Senyum picik asimetris Ares muncul tipis lalu berpikir liar, tentang apa yang selanjutnya terjadi jika seorang gadis dan seorang lelaki tinggal dalam satu atap?! Lebih bangsat lagi, cuaca sedang hujan disetujui oleh status mereka yang terikat kata bertunangan.

"Double shit," papa tampan semakin mengerang marah.

Apa yang aku pikirkan, bodoh! Aku yakin tidak peduli. Yeah, semua itu sama sekali bukan urusanku. Buang jauh-jauh bayangan sialan tak berguna itu, bodoh.

Oh my gosh, ada apa dengan otakku?

Papa tampan terus memaki diri sendiri. Buah pikiran sialan Ares sama sekali tidak menenangkan hati. Papa tampan mengusap tengkuk, rasanya sangat berat. Memutar langkah Ares memutuskan mandi air dingin. Menghilangkan pikiran laknat berujung kerugian pada diri sendiri.

****

Cherry mengerjab mata, menarik tubuh dari ranjang nyaman. Satu tangannya menyentuh kepala, rasanya masih sedikit sakit. Menyibak selimut bercorak garis-garis monokrom lalu turun dari ranjang ia masuk kamar mandi. Selesai kegiatan membersihkan diri, gadis manis langsung keluar kamar.

"Bagaimana tidurmu, Kak?"

Pertanyaan khawatir penuh kasih sayang langsung menyapa telinga saat si Gadis berada diambang pintu.

"Nyaman," jawab Cherry singkat kemudian ikut duduk di atas karpet merah depan meja. "Untukku?" tanya sang kakak melihat ada dua cup mie.

Si Adik tampan semalam tidak pulang. Leon sengaja menginap, ia ingin menjaga sang Kakak. Mengingat tubuh Cherry sempat menggigil karena memakai baju basah terlalu lama.
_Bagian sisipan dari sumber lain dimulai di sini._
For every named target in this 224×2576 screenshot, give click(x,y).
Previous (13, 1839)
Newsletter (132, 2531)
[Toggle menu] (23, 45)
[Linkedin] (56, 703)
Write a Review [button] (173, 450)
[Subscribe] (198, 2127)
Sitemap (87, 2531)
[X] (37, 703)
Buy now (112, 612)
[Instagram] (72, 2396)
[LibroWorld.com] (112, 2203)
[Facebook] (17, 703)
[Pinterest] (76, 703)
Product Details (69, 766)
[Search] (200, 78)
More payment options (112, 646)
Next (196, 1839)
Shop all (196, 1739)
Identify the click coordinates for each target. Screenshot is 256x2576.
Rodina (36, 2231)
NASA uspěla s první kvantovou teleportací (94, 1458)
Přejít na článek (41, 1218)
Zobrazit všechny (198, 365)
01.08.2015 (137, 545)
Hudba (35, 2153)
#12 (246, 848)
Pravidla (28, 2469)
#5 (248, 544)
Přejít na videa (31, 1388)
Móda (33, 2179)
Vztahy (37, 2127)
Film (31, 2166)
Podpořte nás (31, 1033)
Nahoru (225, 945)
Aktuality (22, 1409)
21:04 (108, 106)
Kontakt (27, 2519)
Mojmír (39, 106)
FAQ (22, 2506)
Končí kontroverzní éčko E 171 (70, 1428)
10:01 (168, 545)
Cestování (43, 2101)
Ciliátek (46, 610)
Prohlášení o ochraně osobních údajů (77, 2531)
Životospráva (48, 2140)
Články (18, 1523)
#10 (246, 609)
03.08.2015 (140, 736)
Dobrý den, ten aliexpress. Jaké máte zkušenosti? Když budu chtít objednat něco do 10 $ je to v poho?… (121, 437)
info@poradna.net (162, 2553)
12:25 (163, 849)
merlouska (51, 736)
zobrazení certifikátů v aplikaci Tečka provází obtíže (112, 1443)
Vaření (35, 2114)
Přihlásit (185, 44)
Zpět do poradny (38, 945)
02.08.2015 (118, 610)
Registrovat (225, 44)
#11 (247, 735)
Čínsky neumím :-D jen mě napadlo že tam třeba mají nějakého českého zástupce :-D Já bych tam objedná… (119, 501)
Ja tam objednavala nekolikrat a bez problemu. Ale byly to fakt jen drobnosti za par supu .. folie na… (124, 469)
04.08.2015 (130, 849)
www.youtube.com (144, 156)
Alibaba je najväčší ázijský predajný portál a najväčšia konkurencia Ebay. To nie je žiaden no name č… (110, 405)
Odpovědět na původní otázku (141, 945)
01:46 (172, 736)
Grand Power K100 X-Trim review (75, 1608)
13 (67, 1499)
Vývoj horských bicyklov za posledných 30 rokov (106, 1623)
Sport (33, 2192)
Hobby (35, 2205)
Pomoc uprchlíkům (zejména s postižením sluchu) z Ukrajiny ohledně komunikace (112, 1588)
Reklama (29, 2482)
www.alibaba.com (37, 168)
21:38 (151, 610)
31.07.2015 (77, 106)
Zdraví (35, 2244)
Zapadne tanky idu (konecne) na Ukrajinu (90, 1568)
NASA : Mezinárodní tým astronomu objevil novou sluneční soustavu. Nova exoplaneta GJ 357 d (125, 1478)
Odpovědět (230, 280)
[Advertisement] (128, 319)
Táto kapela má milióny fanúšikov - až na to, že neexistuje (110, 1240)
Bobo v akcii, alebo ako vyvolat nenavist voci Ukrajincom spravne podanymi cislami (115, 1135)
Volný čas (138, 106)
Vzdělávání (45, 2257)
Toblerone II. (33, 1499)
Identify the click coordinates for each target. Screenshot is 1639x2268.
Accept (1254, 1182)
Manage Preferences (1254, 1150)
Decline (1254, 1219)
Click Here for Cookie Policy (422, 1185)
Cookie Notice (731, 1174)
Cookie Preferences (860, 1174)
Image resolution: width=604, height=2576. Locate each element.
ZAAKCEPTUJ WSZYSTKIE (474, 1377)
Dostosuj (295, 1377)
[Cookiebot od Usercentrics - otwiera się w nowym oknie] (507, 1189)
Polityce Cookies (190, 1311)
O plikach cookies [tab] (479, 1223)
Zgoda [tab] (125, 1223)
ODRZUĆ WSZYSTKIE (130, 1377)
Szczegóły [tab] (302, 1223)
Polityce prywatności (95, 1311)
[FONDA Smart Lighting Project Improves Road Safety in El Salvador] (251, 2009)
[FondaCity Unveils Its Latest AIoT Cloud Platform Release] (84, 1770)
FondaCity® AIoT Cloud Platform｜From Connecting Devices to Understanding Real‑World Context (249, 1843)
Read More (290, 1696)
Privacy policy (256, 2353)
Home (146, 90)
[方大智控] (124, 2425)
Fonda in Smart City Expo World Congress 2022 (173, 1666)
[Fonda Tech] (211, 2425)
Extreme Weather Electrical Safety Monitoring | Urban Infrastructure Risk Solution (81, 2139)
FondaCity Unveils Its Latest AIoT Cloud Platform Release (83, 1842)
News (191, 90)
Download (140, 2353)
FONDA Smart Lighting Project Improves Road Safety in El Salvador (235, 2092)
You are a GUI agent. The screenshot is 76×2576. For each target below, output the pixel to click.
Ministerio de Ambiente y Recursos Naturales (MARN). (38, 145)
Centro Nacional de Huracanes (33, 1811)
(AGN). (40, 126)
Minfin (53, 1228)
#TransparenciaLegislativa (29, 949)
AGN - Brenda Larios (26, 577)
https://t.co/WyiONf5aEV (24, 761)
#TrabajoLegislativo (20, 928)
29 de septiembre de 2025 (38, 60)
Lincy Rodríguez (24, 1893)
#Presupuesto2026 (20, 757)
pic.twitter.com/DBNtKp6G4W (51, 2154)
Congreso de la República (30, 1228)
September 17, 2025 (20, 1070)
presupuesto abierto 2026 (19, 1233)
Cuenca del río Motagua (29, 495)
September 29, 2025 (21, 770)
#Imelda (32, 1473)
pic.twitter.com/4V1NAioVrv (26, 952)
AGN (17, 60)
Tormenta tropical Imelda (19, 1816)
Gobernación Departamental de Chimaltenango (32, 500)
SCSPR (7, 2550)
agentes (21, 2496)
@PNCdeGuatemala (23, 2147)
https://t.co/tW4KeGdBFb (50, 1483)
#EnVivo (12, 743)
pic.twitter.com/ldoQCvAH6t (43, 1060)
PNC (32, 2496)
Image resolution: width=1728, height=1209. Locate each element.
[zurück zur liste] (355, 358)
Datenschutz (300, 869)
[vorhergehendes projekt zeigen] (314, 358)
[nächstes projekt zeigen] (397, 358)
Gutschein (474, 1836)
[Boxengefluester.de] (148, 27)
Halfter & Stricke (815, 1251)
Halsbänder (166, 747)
Tiba di apartemen, Leon menyuruh Cherry membersihkan diri di kamar tamu tempat biasa Cherry gunakan. Tak lupa Leon memanggil petugas laundry menyerahkan koper berserta seluruh isi pakaian sang Kakak untuk dicuci. Untung saja dulu sewaktu libur kerja Cherry sesekali berkunjung, menginap dan meninggalkan beberapa pakaian di sana.

"Rasa kari, kakak selalu pilih itu."

Kata adik tampan menyodorkan satu cup mie yang telah diseduh air panas dengan senyum.

"Thank you lil," balas Cherry jenaka, mereka terkekeh kemudian.

Cherry membuka penutup cup wangi bumbu kari menggelitik penghidu, meniup lalu menyantap mie perlahan.

"Kenapa tidak pulang?"

"Jangan egois. Kamu terlihat pucat, mana bisa aku meninggalkan kakak sendiri."

Masukan lagi mie ke dalam mulut, Leon menyeruput kuah panas sedikit lalu berdecak nikmat.

"Aku sudah minum obat semalam," jawab Cherry mengaduk mie kembali menyuap. Cherry menyimpan mie dalam pipi sebelum bersuara. "Maaf," menunduk mengunyah pelan sisa makanan dalam mulut.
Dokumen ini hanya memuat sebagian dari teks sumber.